I am not normally inclined to write about pop culture, particularly TV shows, but I will admit openly that I am, and remain, a fan of True Detective — both seasons. The flak taken by Season 2, which just wrapped up on Sunday, is understandable. Season 1 was arresting because of where it chose to go. The fact that creator Nic Pizzolatto managed to create one of the best television characters ever in Matthew McConaughey’s Rust Cohle didn’t hurt either. There was no way the sophomore run stood a critical chance, which may have been for the best. For instead of trying to recreate the natural hell on earth that is a certain conceptualization of the South (one Cormac McCarthy has made a career out of tapping into), Pizzolatto opted to drop his audience into a more obvious world of desolation, debauchery, and deceit: the wastes that surround the unduly romanticized urban nightmare that has always been Los Angeles. And then he went one step further. Instead of populating it with ritzy, clever, and sexy celebrities, he chose instead to fill it — and thus this season — with a band of losers — losers who may have had glimpses of glory if they had made a few dozen right turns in their respective lives, but losers nonetheless. They entered the world beaten, and their chances of ever making it through whole were almost impossible. In fact, death proved for 3/4ths of them the only avenue to completeness.
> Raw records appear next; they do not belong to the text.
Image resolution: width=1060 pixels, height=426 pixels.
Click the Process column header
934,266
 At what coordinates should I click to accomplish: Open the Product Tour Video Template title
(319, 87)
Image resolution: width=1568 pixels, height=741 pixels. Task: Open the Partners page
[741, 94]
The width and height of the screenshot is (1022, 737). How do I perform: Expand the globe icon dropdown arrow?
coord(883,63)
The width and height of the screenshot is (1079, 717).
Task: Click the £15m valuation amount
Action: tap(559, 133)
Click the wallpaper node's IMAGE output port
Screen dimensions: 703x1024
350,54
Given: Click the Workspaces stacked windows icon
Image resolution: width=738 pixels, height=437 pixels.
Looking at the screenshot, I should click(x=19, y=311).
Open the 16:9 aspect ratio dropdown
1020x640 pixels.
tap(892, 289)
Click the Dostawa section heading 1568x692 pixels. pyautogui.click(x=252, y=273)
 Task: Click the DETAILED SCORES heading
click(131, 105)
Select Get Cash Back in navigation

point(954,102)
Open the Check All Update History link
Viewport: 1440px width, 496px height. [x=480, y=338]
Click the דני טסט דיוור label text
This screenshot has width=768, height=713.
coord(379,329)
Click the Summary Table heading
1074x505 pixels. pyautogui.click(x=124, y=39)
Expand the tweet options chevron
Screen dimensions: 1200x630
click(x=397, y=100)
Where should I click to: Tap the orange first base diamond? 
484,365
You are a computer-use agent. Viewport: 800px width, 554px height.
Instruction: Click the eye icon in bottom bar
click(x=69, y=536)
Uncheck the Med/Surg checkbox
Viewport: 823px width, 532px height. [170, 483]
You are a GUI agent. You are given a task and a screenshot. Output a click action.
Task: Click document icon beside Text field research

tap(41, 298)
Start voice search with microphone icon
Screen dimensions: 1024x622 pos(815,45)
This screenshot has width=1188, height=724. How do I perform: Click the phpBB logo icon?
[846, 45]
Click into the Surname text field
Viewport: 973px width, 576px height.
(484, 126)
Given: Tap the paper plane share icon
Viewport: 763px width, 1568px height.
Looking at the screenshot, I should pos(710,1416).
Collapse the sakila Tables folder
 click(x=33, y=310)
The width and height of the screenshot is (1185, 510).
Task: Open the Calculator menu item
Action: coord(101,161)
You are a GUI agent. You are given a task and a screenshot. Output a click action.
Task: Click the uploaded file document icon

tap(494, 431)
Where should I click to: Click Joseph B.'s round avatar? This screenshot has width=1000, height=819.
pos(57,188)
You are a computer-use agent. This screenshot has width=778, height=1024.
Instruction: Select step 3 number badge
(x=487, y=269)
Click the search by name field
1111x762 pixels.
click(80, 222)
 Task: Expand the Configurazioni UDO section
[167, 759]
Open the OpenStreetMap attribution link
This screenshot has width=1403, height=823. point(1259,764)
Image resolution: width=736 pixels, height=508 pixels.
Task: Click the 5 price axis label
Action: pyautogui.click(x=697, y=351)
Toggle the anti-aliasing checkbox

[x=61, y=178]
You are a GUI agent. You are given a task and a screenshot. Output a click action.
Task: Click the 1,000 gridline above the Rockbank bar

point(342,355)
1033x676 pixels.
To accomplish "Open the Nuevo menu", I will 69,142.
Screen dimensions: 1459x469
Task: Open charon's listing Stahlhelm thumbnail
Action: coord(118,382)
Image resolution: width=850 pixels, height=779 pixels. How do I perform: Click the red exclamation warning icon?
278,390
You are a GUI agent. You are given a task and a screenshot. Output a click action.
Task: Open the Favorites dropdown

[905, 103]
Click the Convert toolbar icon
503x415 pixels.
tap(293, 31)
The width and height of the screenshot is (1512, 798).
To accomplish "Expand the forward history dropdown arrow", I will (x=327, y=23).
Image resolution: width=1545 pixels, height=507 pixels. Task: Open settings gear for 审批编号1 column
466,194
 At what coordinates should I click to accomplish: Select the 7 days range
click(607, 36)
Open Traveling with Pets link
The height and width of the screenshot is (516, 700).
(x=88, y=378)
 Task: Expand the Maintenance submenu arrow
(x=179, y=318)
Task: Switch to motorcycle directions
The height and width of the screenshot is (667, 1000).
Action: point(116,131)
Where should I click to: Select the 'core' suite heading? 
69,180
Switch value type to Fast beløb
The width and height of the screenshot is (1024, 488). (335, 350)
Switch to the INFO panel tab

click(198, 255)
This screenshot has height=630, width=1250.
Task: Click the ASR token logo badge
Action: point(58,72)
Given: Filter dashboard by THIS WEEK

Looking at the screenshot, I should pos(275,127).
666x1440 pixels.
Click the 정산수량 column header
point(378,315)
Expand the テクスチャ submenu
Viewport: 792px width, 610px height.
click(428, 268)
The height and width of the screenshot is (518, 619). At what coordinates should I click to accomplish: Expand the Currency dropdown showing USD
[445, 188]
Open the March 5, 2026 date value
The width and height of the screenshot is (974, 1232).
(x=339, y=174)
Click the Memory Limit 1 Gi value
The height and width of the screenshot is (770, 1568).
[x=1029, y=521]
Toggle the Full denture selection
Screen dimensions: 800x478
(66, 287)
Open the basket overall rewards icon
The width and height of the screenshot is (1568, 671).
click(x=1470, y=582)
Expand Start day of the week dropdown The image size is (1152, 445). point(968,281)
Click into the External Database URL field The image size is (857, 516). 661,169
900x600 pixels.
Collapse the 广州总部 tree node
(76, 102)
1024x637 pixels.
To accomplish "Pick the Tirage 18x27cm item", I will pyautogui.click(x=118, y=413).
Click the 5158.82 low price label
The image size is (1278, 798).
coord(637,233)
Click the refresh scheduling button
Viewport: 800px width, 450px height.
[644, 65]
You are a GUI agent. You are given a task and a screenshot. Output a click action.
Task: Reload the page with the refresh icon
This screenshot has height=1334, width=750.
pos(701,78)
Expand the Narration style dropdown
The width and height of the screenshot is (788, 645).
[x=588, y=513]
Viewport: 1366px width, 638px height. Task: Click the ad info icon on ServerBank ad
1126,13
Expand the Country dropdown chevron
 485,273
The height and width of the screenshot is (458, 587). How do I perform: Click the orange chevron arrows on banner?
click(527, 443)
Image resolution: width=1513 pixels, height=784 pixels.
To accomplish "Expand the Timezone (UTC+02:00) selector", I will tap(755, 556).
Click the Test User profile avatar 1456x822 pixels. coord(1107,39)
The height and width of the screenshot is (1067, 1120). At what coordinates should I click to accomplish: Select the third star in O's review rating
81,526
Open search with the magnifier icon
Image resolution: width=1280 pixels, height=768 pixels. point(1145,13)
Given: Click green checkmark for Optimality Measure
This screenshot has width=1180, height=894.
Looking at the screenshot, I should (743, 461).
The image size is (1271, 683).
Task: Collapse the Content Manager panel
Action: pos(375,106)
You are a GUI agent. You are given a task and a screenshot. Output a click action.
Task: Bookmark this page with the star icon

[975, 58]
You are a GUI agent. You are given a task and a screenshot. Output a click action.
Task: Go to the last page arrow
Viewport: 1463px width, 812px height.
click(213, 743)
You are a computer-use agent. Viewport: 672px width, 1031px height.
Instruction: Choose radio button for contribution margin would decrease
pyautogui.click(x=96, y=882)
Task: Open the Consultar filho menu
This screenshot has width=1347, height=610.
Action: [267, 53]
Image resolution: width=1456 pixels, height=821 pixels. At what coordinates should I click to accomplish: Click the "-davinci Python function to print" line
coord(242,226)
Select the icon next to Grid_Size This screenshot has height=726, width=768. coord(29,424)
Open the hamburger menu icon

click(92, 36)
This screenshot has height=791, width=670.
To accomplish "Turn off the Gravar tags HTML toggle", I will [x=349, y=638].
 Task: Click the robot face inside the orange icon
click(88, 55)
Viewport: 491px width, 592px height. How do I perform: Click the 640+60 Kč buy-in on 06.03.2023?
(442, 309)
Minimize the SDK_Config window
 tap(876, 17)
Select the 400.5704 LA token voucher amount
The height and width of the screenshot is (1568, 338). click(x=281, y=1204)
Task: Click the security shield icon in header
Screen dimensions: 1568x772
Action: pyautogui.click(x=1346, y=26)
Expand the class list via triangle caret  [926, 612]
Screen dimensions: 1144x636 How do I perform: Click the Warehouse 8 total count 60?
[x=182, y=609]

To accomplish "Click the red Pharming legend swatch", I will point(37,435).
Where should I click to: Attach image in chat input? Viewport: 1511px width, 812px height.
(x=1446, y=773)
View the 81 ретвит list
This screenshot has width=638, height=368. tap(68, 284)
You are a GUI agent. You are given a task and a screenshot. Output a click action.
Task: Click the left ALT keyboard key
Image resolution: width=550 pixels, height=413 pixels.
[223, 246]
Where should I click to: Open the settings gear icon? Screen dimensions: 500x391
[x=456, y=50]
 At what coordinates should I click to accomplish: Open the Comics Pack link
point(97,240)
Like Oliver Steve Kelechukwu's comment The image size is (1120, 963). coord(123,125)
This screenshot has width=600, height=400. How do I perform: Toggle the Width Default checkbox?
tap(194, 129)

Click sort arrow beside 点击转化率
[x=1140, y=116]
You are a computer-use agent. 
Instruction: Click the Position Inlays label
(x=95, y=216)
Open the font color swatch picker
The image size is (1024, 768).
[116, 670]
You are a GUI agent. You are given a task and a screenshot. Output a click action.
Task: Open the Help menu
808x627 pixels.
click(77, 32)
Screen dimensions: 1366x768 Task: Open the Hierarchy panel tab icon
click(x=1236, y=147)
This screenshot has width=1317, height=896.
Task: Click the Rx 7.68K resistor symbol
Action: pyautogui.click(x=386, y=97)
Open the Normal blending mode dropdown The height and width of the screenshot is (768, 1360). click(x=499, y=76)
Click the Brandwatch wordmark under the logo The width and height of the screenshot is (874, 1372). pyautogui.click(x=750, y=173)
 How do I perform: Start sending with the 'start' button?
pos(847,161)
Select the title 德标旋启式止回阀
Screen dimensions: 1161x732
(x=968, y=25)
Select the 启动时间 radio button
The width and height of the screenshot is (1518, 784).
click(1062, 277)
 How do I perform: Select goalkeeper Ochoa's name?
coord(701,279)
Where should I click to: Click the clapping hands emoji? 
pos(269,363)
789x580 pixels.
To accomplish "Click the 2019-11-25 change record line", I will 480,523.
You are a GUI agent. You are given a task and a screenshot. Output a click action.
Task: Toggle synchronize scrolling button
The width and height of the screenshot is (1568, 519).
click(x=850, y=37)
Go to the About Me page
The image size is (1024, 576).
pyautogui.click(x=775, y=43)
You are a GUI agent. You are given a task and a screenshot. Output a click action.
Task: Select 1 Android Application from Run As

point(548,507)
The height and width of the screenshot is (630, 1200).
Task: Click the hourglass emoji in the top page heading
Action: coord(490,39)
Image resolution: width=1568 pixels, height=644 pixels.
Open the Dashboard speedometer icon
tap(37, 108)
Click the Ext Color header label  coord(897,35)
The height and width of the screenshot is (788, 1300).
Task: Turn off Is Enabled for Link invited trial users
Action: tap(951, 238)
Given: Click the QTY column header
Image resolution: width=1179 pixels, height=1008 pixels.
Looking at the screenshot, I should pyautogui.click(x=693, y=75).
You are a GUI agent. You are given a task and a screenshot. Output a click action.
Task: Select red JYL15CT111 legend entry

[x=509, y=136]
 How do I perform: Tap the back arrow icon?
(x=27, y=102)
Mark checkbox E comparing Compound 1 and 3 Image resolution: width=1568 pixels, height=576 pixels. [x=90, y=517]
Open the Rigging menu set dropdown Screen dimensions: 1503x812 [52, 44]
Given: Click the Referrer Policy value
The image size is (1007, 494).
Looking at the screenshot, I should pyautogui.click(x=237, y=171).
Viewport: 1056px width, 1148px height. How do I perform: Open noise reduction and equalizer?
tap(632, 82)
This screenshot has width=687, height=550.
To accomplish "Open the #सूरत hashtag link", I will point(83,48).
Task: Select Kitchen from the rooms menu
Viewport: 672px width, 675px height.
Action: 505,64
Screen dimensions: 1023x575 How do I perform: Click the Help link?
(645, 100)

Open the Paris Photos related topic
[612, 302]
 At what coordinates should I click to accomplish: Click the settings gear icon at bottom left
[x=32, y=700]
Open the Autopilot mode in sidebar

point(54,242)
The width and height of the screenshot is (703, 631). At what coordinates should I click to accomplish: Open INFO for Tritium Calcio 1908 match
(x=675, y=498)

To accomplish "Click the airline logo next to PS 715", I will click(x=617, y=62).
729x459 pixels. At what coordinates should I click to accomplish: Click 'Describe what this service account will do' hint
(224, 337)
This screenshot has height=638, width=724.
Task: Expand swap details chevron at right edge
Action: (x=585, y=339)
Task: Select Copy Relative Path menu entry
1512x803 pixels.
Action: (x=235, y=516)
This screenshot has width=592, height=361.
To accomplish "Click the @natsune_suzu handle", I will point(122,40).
Knowing as I do that few who read this web-log have seen either season of the series, I am hesitant to go into specifics. So I won’t. All I will say is that despite the unwarranted snark of social media, True Detective Season 2 managed to add up to what it advertised itself as during the first episode: A slow burn noir intentionally entangled with all of the shopworn, but rightly time-honored, elements of heist, redemption, and tragic love flicks. Both Rust and Marty Hart from Season 1 had their unlikable characteristics, but this time out True Detective challenged its viewers to cling to characters that had almost no redeeming characteristics at first blush. All of them, even Vince Vaughn’s occasionally overplayed Frank Semyon, came into the frame with glaring defects none of them could, or would, solve on their own. At points, each, particularly Frank, imagined a better life, but it was always out of their reach. Sure, it’s cliche to say they were victims of “forces beyond their control,” but let’s be honest. How many lives shake out like that? Most may not experience the promise of a luxurious straight life set forth after years of being a common, ruthless gangster, but few deny themselves the dream of a stable, normal life with someone to love, hold, and ultimately understand them. Perhaps Frank had that; none of the ostensibly “real detectives” in this series — Ray Velcoro (Colin Farrell), Ani Bezzerides (Rachel McAdams), and Paul Woodrugh (Taylor Kitsch) — ever did, at least not until it was too late to matter.
As far as I can tell few critics — or social media pontificators — picked up on what seems to me to be the unifying theme of both seasons of True Detective: truth, loyalty, and justice, even if it’s ugly. True detectives — in this world at least — don’t operate with time sheets and dry-erase boards that chart clearance rates; they see their mission in the field as something more, something that constitutes who they are or, rather, who they believe they are supposed to be. They don’t operate outside of the conventions of the law because of some misplaced desire to appear grittier than they are. They do it because they have to, and in so doing they unravel the petty self-deceptive narratives they wrote for themselves a long time before the camera got rolling. Too many viewers lurched after the possibility of another macabre mystery similar to last season. Instead they were met with the usual: power, corruption, and lies. The fact True Detective‘s audience may be cold a priori to these visceral elements of a fallen world speaks more about them than it does the show.
“We get the world we deserve.” That was this season’s tag line, and those words are placed on Ray’s lips early in the season. By the end, it is Ani who is opining that “we deserve a better world.” That’s telling, because the Ray who fatalistically accepts the state of existence in which he first believes he is thrown into and later understands he has chosen is not the same Ray we see in either the penultimate or final episodes. It is easier to feign acceptance of a world so overrun by grotesque horror than to imagine, if even for a moment, something better could shine through. By the end of this season’s finale, Ray realizes it. Paul realized it before the end, and it is Ani, the one member of the central lineup whose own demons were not of her design despite her protestations to the contrary, that reveals a glimmer of a spark of hope in the midst of the other characters’ self-chosen trajectory to non-being.